Using Explain function of MySQL to optimize query
When database queries are slow a good approach is to use EXPLAIN to get the execution plan of the queries. But the result is not always obvious. In this post I show you how I use EXPLAIN to solve a real performance issue.
Like so often, the feature was developed with few hundreds lines in the database. After few times in production, the table has 2.5M rows and weigth 3.6Go on the disk. There is minimum 5 queries on the page (could be more because one query is in for loop, depending of the usage) and PHP code timeout because querying database takes too much time.
I didn't try to solve this with the full table, I extract data starting in certain point of time and end up with 1M rows. It's enough to have execution time trouble.
So my starting point is: 1 table, 1M rows (~1Go on disk), 5 queries and it tooks 1950 ms in total.
Here are the queries
SELECT DISTINCT (l0_.id_job_execution) AS sclr_0 FROM lib_events l0_ WHERE l0_.id_job_execution > 81168 AND l0_.source_guid = 'SHIFT' ORDER BY l0_.id_job_execution ASC; SELECT COUNT(l0_.id) AS sclr_0 FROM lib_events l0_ WHERE l0_.id_job_execution = 81169 AND l0_.source_guid = 'SHIFT' AND (l0_.geo_status = 'NULL' OR l0_.geo_status IS NULL OR l0_.geo_status = 'pending') AND l0_.status <> 'Deleted'; SELECT COUNT(l0_.id) AS sclr_0 FROM lib_events l0_ WHERE l0_.id_job_execution IN ('81169') AND l0_.id_job_execution > 81168 AND l0_.source_guid = 'SHIFT' ORDER BY l0_.shift_id ASC, l0_.id_job_execution ASC; SELECT id FROM ( SELECT id, ROW_NUMBER() OVER (partition by pro_guid ORDER BY id_job_execution DESC) AS rang FROM lib_events WHERE id_job_execution IN ('81169') AND id_job_execution > 81168 AND source_guid = 'SHIFT' ) temp WHERE rang = 1; SELECT * FROM lib_events l0_ WHERE l0_.id IN (?) LIMIT 1000;
I simplified last query, * is list of 34 columns and IN clause contains result of forth query so a lot more than 1000 id.

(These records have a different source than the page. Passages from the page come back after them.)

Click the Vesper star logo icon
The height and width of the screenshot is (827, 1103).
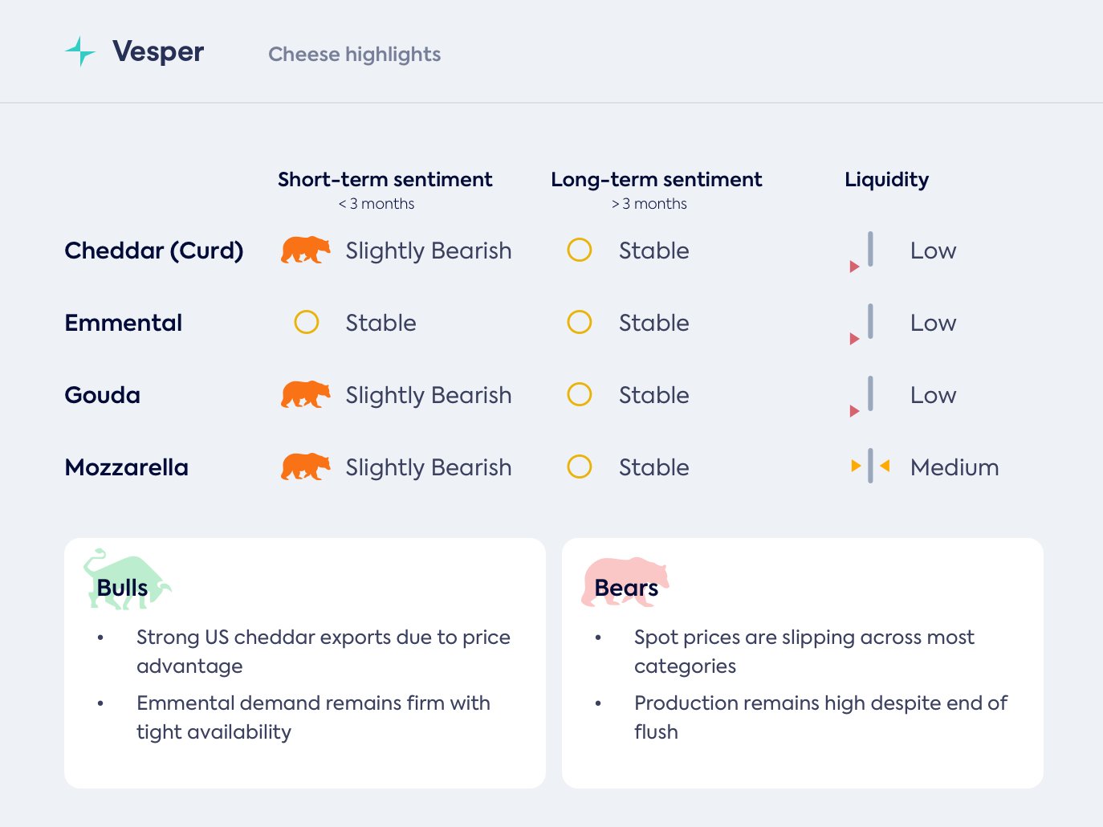pyautogui.click(x=80, y=51)
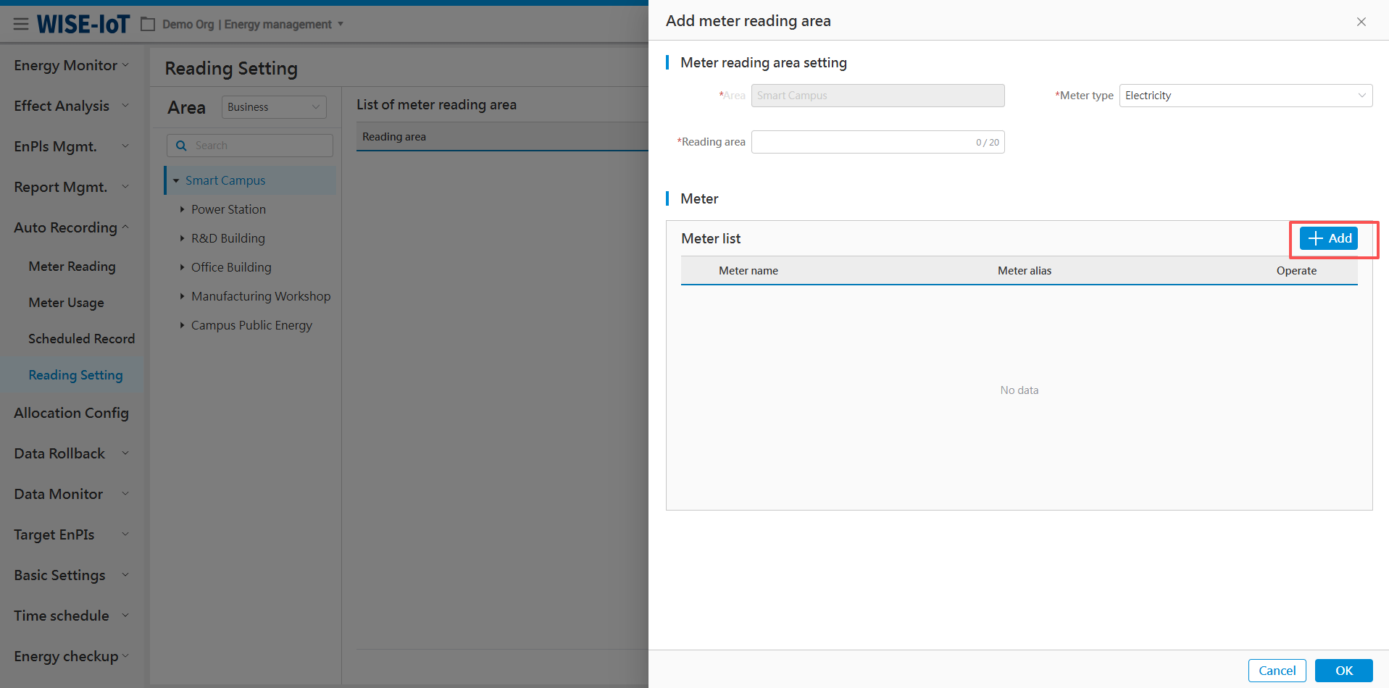Open Meter Reading menu item
Image resolution: width=1389 pixels, height=688 pixels.
point(72,267)
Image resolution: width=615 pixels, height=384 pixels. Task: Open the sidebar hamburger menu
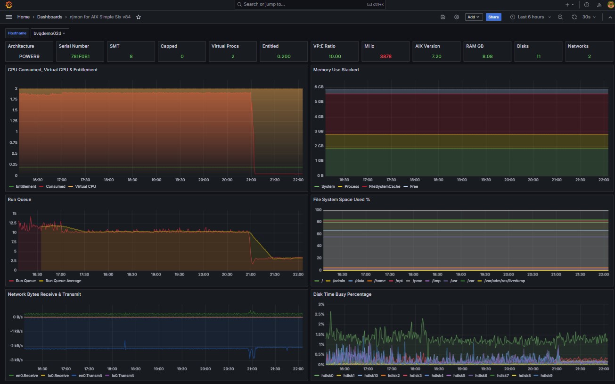pos(8,17)
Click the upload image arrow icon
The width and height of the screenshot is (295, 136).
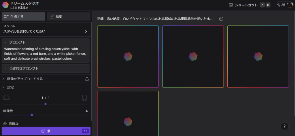[x=87, y=79]
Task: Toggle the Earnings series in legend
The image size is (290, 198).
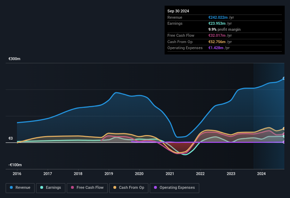Action: coord(51,188)
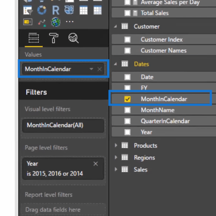Select the Filled map visualization icon
This screenshot has width=216, height=216.
[x=69, y=10]
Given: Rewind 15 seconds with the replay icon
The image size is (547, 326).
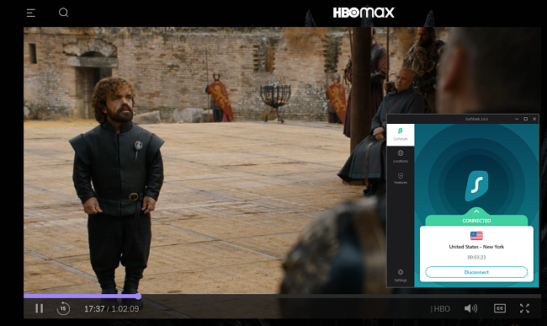Looking at the screenshot, I should pos(63,308).
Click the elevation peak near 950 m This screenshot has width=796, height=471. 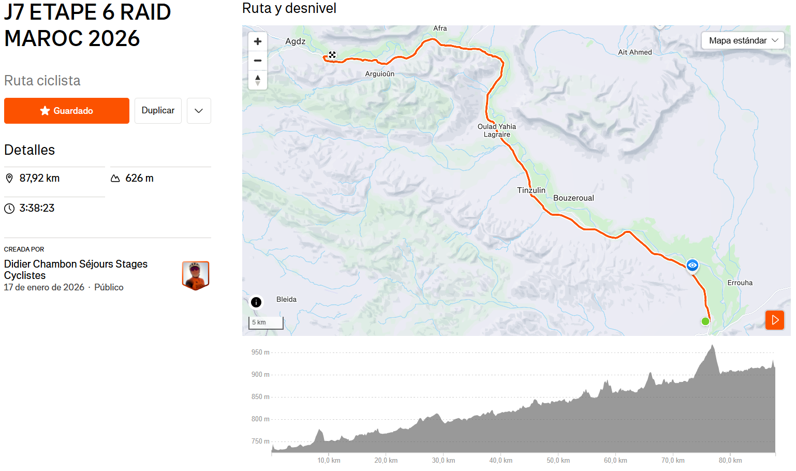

The first query is simple but tooks 1000ms to execute. Running explain give this result
> EXPLAIN SELECT DISTINCT (l0_.id_job_execution) AS sclr_0 FROM lib_events l0_ WHERE l0_.id_job_execution > 81168 AND l0_.source_guid = 'SHIFT' ORDER BY l0_.id_job_execution ASC \G *************************** 1. row *************************** id: 1 select_type: SIMPLE table: l0_ type: range possible_keys: liberal_event_id_job key: liberal_event_id_job key_len: 5 ref: NULL rows: 182228 Extra: Using index condition; Using where
Second query took 31ms.
> EXPLAIN SELECT COUNT(l0_.id) AS sclr_0 FROM lib_events l0_ WHERE l0_.id_job_execution = 81169 AND l0_.source_guid = 'SHIFT' AND (l0_.geo_status = 'NULL' OR l0_.geo_status IS NULL OR l0_.geo_status = 'pending') AND l0_.status <> 'Deleted' \G *************************** 1. row *************************** id: 1 select_type: SIMPLE table: l0_ type: range possible_keys: liberal_event_id_job,liberal_event_status,liberal_event_geo_status key: liberal_event_geo_status key_len: 303 ref: NULL rows: 46502 Extra: Using index condition; Using where
Third query took 140ms
> EXPLAIN SELECT COUNT(l0_.id) AS sclr_0 FROM lib_events l0_ WHERE l0_.id_job_execution IN ('81169') AND l0_.id_job_execution > 81168 AND l0_.source_guid = 'SHIFT' ORDER BY l0_.shift_id ASC, l0_.id_job_execution ASC \G *************************** 1. row *************************** id: 1 select_type: SIMPLE table: l0_ type: ref possible_keys: liberal_event_id_job key: liberal_event_id_job key_len: 5 ref: const rows: 175692 Extra: Using index condition; Using where
Fourth query took 217ms
> EXPLAIN SELECT id FROM ( SELECT id, ROW_NUMBER() OVER (partition by pro_guid ORDER BY id_job_execution DESC) AS rang FROM lib_events WHERE id_job_execution IN ('81169') AND id_job_execution > 81168 AND source_guid = 'SHIFT' ) temp WHERE rang = 1 \G *************************** 1. row *************************** id: 1 select_type: PRIMARY table: <derived2> type: ALL possible_keys: NULL key: NULL key_len: NULL ref: NULL rows: 175692 Extra: Using where *************************** 2. row *************************** id: 2 select_type: DERIVED table: lib_events type: ref possible_keys: liberal_event_id_job key: liberal_event_id_job key_len: 5 ref: const rows: 175692 Extra: Using index condition; Using where; Using temporary
Last query took 212ms
EXPLAIN SELECT * FROM lib_events l0_ WHERE l0_.id IN (?) LIMIT 1000 \G *************************** 1. row *************************** id: 1 select_type: SIMPLE table: l0_ type: range possible_keys: PRIMARY key: PRIMARY key_len: 4 ref: NULL rows: 175692 Extra: Using where
We can see that all queries use an index to run, it's the content of key line (6th) in the explain result. Some queries have multiple index choice as show in possible_index line (5th).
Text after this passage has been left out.